(THE RECORDS)
--- begin ---
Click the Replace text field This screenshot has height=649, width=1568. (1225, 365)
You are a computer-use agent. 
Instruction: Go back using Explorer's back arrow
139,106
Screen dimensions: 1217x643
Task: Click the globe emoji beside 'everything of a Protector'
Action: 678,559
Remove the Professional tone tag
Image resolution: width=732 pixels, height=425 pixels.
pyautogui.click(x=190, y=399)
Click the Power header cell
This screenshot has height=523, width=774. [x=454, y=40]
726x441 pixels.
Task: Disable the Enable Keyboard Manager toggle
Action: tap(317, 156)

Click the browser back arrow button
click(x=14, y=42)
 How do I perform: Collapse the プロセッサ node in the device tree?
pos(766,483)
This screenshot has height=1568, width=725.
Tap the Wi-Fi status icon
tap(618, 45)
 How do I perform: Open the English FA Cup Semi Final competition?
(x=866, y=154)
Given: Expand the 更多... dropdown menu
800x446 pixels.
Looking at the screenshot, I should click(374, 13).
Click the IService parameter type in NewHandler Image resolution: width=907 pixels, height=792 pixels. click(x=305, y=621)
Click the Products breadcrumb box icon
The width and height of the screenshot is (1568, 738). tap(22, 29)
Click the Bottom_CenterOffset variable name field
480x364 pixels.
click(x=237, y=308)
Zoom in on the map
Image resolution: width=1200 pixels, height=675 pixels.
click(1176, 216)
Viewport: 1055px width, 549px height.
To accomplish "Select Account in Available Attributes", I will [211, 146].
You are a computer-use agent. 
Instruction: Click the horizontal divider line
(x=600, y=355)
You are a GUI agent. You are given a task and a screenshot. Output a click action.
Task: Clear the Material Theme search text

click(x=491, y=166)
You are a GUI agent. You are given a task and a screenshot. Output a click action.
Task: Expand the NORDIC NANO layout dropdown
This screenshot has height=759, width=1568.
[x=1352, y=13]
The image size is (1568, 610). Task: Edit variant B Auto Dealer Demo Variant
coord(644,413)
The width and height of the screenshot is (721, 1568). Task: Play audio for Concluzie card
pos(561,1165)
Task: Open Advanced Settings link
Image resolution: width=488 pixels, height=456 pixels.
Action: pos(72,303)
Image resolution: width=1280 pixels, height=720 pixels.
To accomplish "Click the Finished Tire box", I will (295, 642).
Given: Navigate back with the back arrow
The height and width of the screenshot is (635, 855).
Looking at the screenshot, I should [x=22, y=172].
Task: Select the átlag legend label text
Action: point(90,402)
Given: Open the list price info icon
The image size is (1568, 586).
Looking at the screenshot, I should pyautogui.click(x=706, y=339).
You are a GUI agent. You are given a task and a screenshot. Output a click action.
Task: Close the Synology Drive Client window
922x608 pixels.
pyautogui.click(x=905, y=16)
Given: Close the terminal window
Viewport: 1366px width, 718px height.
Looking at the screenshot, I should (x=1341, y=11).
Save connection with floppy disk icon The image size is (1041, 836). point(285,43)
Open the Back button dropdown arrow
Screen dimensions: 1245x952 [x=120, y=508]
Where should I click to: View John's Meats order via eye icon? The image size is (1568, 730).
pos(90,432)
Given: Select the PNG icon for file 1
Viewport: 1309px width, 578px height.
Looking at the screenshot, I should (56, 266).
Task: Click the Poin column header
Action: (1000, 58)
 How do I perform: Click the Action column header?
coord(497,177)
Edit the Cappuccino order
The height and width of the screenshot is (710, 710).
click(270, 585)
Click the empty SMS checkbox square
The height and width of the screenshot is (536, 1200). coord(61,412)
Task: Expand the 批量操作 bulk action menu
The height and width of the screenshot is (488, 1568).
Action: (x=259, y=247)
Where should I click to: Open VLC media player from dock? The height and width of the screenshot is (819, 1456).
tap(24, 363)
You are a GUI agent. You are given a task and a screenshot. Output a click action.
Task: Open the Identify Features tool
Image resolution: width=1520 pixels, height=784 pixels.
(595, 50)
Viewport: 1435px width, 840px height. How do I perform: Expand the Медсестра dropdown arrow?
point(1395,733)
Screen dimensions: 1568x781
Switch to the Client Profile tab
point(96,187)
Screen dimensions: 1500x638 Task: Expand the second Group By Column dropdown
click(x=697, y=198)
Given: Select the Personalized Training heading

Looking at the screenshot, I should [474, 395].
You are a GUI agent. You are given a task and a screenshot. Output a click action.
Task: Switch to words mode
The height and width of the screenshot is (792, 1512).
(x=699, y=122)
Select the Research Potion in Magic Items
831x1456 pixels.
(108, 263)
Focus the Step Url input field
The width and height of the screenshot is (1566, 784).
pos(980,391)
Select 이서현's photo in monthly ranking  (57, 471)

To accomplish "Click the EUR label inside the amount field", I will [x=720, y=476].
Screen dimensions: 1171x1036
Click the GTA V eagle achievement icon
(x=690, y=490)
--- end ---
(YOUR GOAL)
Return all of the records above again, line for line, with nothing changed.

(ANSWER)
Click the Replace text field This screenshot has height=649, width=1568. (1225, 365)
You are a computer-use agent. 
Instruction: Go back using Explorer's back arrow
139,106
Screen dimensions: 1217x643
Task: Click the globe emoji beside 'everything of a Protector'
Action: 678,559
Remove the Professional tone tag
Image resolution: width=732 pixels, height=425 pixels.
pyautogui.click(x=190, y=399)
Click the Power header cell
This screenshot has height=523, width=774. [x=454, y=40]
726x441 pixels.
Task: Disable the Enable Keyboard Manager toggle
Action: tap(317, 156)

Click the browser back arrow button
click(x=14, y=42)
 How do I perform: Collapse the プロセッサ node in the device tree?
pos(766,483)
This screenshot has height=1568, width=725.
Tap the Wi-Fi status icon
tap(618, 45)
 How do I perform: Open the English FA Cup Semi Final competition?
(x=866, y=154)
Given: Expand the 更多... dropdown menu
800x446 pixels.
Looking at the screenshot, I should click(374, 13).
Click the IService parameter type in NewHandler Image resolution: width=907 pixels, height=792 pixels. click(x=305, y=621)
Click the Products breadcrumb box icon
The width and height of the screenshot is (1568, 738). tap(22, 29)
Click the Bottom_CenterOffset variable name field
480x364 pixels.
click(x=237, y=308)
Zoom in on the map
Image resolution: width=1200 pixels, height=675 pixels.
click(1176, 216)
Viewport: 1055px width, 549px height.
To accomplish "Select Account in Available Attributes", I will [211, 146].
You are a computer-use agent. 
Instruction: Click the horizontal divider line
(x=600, y=355)
You are a GUI agent. You are given a task and a screenshot. Output a click action.
Task: Clear the Material Theme search text

click(x=491, y=166)
You are a GUI agent. You are given a task and a screenshot. Output a click action.
Task: Expand the NORDIC NANO layout dropdown
This screenshot has height=759, width=1568.
[x=1352, y=13]
The image size is (1568, 610). Task: Edit variant B Auto Dealer Demo Variant
coord(644,413)
The width and height of the screenshot is (721, 1568). Task: Play audio for Concluzie card
pos(561,1165)
Task: Open Advanced Settings link
Image resolution: width=488 pixels, height=456 pixels.
Action: pos(72,303)
Image resolution: width=1280 pixels, height=720 pixels.
To accomplish "Click the Finished Tire box", I will (295, 642).
Given: Navigate back with the back arrow
The height and width of the screenshot is (635, 855).
Looking at the screenshot, I should [x=22, y=172].
Task: Select the átlag legend label text
Action: point(90,402)
Given: Open the list price info icon
The image size is (1568, 586).
Looking at the screenshot, I should pyautogui.click(x=706, y=339).
You are a GUI agent. You are given a task and a screenshot. Output a click action.
Task: Close the Synology Drive Client window
922x608 pixels.
pyautogui.click(x=905, y=16)
Given: Close the terminal window
Viewport: 1366px width, 718px height.
Looking at the screenshot, I should (x=1341, y=11).
Save connection with floppy disk icon The image size is (1041, 836). point(285,43)
Open the Back button dropdown arrow
Screen dimensions: 1245x952 [x=120, y=508]
Where should I click to: View John's Meats order via eye icon? The image size is (1568, 730).
pos(90,432)
Given: Select the PNG icon for file 1
Viewport: 1309px width, 578px height.
Looking at the screenshot, I should (56, 266).
Task: Click the Poin column header
Action: (1000, 58)
 How do I perform: Click the Action column header?
coord(497,177)
Edit the Cappuccino order
The height and width of the screenshot is (710, 710).
click(270, 585)
Click the empty SMS checkbox square
The height and width of the screenshot is (536, 1200). coord(61,412)
Task: Expand the 批量操作 bulk action menu
The height and width of the screenshot is (488, 1568).
Action: (x=259, y=247)
Where should I click to: Open VLC media player from dock? The height and width of the screenshot is (819, 1456).
tap(24, 363)
You are a GUI agent. You are given a task and a screenshot. Output a click action.
Task: Open the Identify Features tool
Image resolution: width=1520 pixels, height=784 pixels.
(595, 50)
Viewport: 1435px width, 840px height. How do I perform: Expand the Медсестра dropdown arrow?
point(1395,733)
Screen dimensions: 1568x781
Switch to the Client Profile tab
point(96,187)
Screen dimensions: 1500x638 Task: Expand the second Group By Column dropdown
click(x=697, y=198)
Given: Select the Personalized Training heading

Looking at the screenshot, I should [474, 395].
You are a GUI agent. You are given a task and a screenshot. Output a click action.
Task: Switch to words mode
The height and width of the screenshot is (792, 1512).
(x=699, y=122)
Select the Research Potion in Magic Items
831x1456 pixels.
(108, 263)
Focus the Step Url input field
The width and height of the screenshot is (1566, 784).
pos(980,391)
Select 이서현's photo in monthly ranking  (57, 471)

To accomplish "Click the EUR label inside the amount field", I will [x=720, y=476].
Screen dimensions: 1171x1036
Click the GTA V eagle achievement icon
(x=690, y=490)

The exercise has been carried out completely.